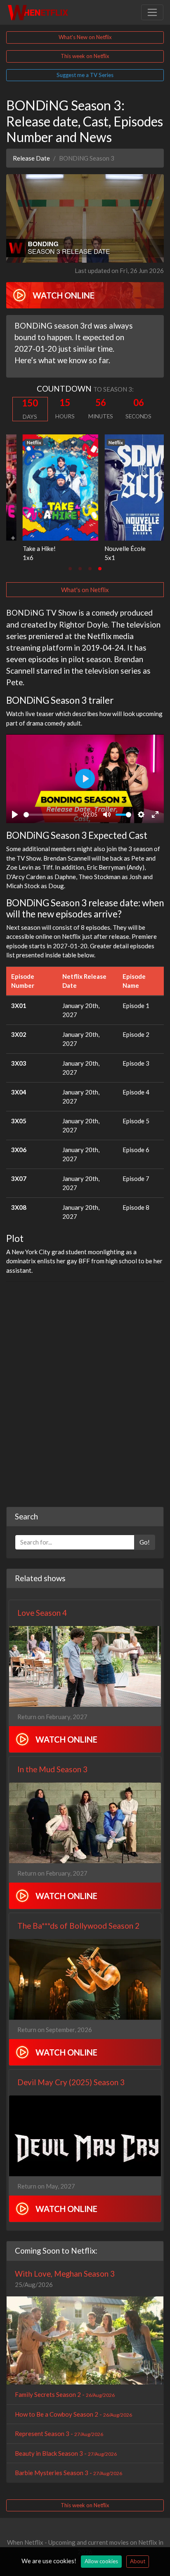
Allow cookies (101, 2561)
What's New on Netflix (85, 37)
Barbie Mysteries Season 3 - (68, 2472)
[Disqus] (85, 1391)
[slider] (51, 815)
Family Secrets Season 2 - (65, 2394)
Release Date (31, 158)
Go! (144, 1542)
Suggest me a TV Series (85, 75)
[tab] (70, 568)
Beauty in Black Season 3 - (66, 2453)
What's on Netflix (85, 589)
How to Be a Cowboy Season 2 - (73, 2414)
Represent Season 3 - (59, 2433)
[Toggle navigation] (152, 12)
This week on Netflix (85, 56)
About (137, 2561)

PROMPT - With the pictures removed, return the listing above in its exact original wording.

RESULT -
Allow cookies (101, 2561)
What's New on Netflix (85, 37)
Barbie Mysteries Season 3 - (68, 2472)
[Disqus] (85, 1391)
[slider] (51, 815)
Family Secrets Season 2 - (65, 2394)
Release Date (31, 158)
Go! (144, 1542)
Suggest me a TV Series (85, 75)
[tab] (70, 568)
Beauty in Black Season 3 - (66, 2453)
What's on Netflix (85, 589)
How to Be a Cowboy Season 2 - (73, 2414)
Represent Season 3 - (59, 2433)
[Toggle navigation] (152, 12)
This week on Netflix (85, 56)
About (137, 2561)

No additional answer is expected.